Hayatınızın kontrolü sizde mi?
Dört yazıya konu olmasından anlamış olacağınız üzere bu
seneki tatilimiz çok şükür güzel geçti. Konu hakkında yeterince yazmış
olduğumdan, merak etmeyin tekrar o konuya girme niyetinde değilim. İşte bu
güzel tatil öncesinde eşimin annesi bizimleydi. Onun bizimle kalmasından
faydalanıp eşimle yapmaktan belki de en keyif aldığımız programlardan bir tanesini
gerçekleştirip soluğu Akmerkez Remzi Kitabevinde aldık. Ne keyiftir anlatamam
sizlere. Önce gidip onlarca kitap seçeriz. Sonrasında kahve, çay ve kek
servislerinin olduğu masalara kurulup saatlerce seçtiğimiz kitapları inceleriz.

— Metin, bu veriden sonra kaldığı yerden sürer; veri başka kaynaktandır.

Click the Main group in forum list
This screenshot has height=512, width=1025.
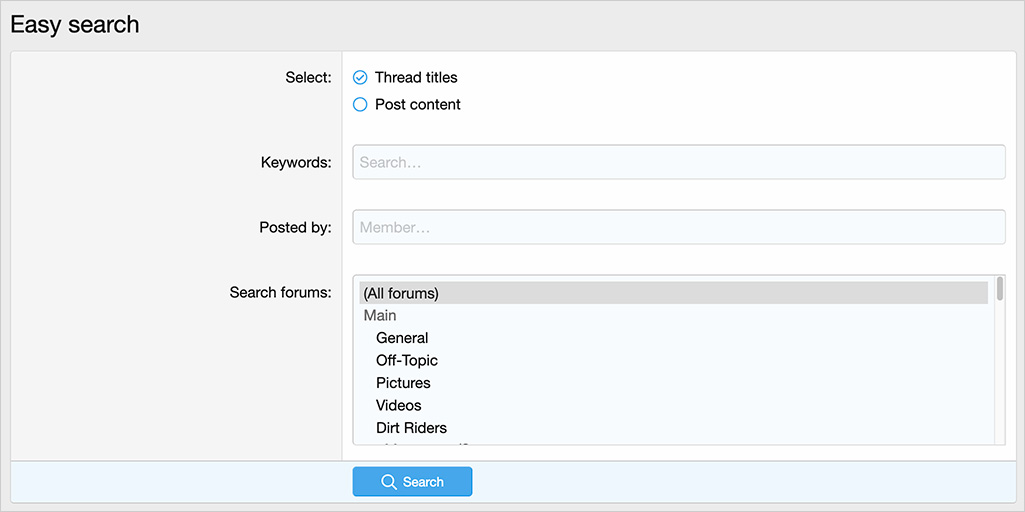pos(380,315)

Kış ise ben kesin salep içerim. Eşim her daim kekini mutlaka alır. İşte bu
program sırasında seçtiğimiz kitap yığınından ayırdığımız 10 adet kitap özenle
yeni kitaplarımız olarak kitaplığımızda yerlerini aldılar. İşin ilginç tarafı
seçtiğimiz kitapların içerikleri idi. Genel olarak hepsi aynı temel soruya
cevap arayan ve bu çerçevede yazılmış olan kitaplardı. Hayatımızın kontrolü
bizde mi?
Tatil sırasında bu kitaplardan iki tanesini hem eşim ve hem
de ben okuduk. Çok güzel oldu zira hem benzer konular etrafında iki farklı yazarın
yorumlarını öğrendik ve hem de sıcağı sıcağına konuyu eşimle tartışabilme
olanağı bulduk. Hararetle tavsiye edebileceğim bu kitaplardan aklımda
kalanları, kendi fikir, yorum ve itirazlarımla beraber harmanlayıp sizlerle
paylaşmaya karar verdim. Öncelikle kitapları ve yazarlarını sizlerle paylaşmak
isterim ki yazılan her doğru sözün kimlere ait olduğunu bilin. Bunları
yazmamdaki amaç her zaman olduğu gibi
hem sizlerle hoşuma giden şeyleri paylaşmak ve tartışmak (yorum muhtemelen yine
yazmayacağınızdan kendi kendime tartışmış olacağım)ve bir diğeri geri dönüp
özet ve hap haline getirilmiş bilgiyi bir yerlerden kolayca bu sayede
bulabilmek . Umarım beğenirsiniz.
İlk kitap Leonard Mlodinow’un Ayyaş Yürüyüşü idi. Aynı yazarın yeni çıkan kitabı olanSubliminal (Bilinçdışınız Davranışlarınızı Nasıl
Yönetir?) adlı kitabı yine almış olduğumuz kitaplardan bir tanesiydi. Eşim
halen bu yeni kitabı okumaktadır. Diğer okuduğumuz kitap ise Rolf Dobelli’nin
Hatasız Düşünme Sanatı idi. Kişisel olarak iki kitabı da çok beğendim. Çok
kolay okudum ve kendimce bir şeyler de öğrendim. Ama her şeyden önce büyük keyif
aldım. Sizlere de tavsiye ederim.
Her gün dokuza birkaç dakika kala kırmızı kapüşonlu bir adam
bir yere dikilip kepini ileri geri sallamaya başlıyor. Beş dakika sonrada
ortadan kayboluyor. Günlerden bir gün karşısına bir polis memuru geçiyor ve ne
yaptığını soruyor. O da zürafaları
kovalıyorum diye cevaplıyor. Polisin burada
zürafa yok ki şaşırmasına karşılık da işte
işimi iyi yapıyorum da ondan cevabını veriyor.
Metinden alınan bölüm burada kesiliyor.